Technology The Carolinas Equestrian 01 At the mention of wearable technology, there are a wide range of products that pop into our heads, from swanky watches to helmets that are enabled with GPS and speakers. Despite being initially and predominantly fit for humans, wearables have expanded to helping animals and their keepers. In the equine world, the technology does more than improve sport performance as more and more products are being developed to ensure that our horses are healthy and free from illness.

A few of the notable products mentioned by Wearable Technologies, specifically for monitoring wellness, include HorseAlarm and SeeHorse. A Swedish innovation, HorseAlarm can alert owners to foaling or illness as it monitors sweat rates and how often the animal lies down. SeeHorse, a device that is attached to a horse’s bridle, provides biometrics such as temperature, pulse and calories burned, which are then transmitted to an accompanying app. These devices share common attributes with sports trackers for athletes, which have now seen wide adoption in the world of sports. From monitoring performance and various injury metrics, smart equipment can help prevent injury, especially in high-impact sports. Coral describes how smart helmets in the NFL can reduce the risk of injuries using tech-enabled sensors and magnets.

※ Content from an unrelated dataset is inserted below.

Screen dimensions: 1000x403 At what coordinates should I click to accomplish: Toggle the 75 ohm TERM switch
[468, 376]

Of course, there are also more basic metrics such as heart rate, that can detect abnormalities which would have previously been undetected, used by athletes and coaches, similar to what the technology is now doing for horses.

Video: SeeHorse Youtube

A leader in promoting equine health and safety, Protequus recently came up with a smart halter for horses called Nightwatch. According to Forbes, it can notify the owner of any signs of distress which horses may experience. It uses “edge computing” to provide real-time data even when the device is not connected to the cloud. The analysis happens on the device where the data is gathered from the horse. While it can also be used to track a mare’s foaling progress, it is particularly useful in detecting signs of colic, which is noted as the leading cause of death in horses. We previously discussed a horse’s eating habits here in The Carolinas Equestrian, specifically their tendency to roam and graze. However, if they are not properly kept, their chances of ingesting parasites or sand increases. This can harm their digestive system and leave them vulnerable to colic, making this smart halter an invaluable tool for maintaining equine health.

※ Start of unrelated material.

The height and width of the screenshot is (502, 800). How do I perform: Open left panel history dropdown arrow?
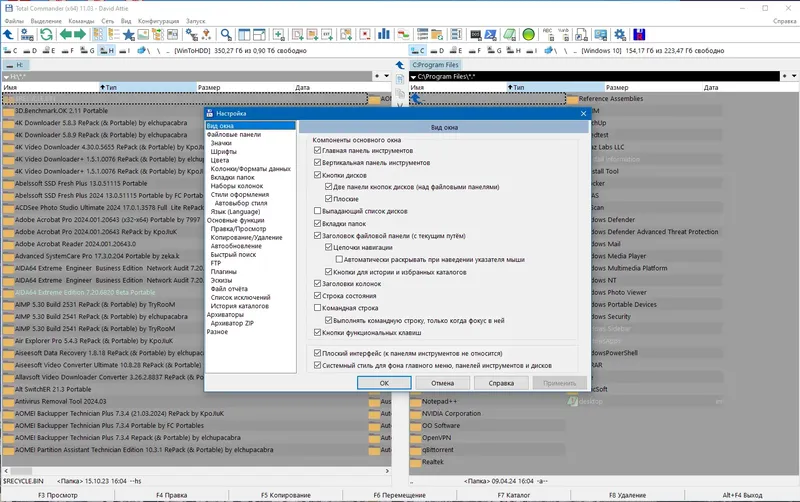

Aside from colic, lameness is another common disorder among horses. To counter this, HorseAnalytics is devising a product that can monitor when a horse’s stance or gait is abnormal. SportTechie explains how the Pacer uses diagrams to display the activity of the horse which highlight whether there is something unusual with how it moves. With clinical signs such as lameness, early detection is crucial for preventing further damage. Lameness is not a disease per-se, but a symptom of a much more serious illness. For instance, there might be neuromuscular damage which could manifest in difficulty in walking or even standing. HorseAnalytics’ Pacer, which hasn’t been officially launched, as well as other wearables can help owners, breeders and jockeys alike detect underlying signs of illness and take better care of their horses.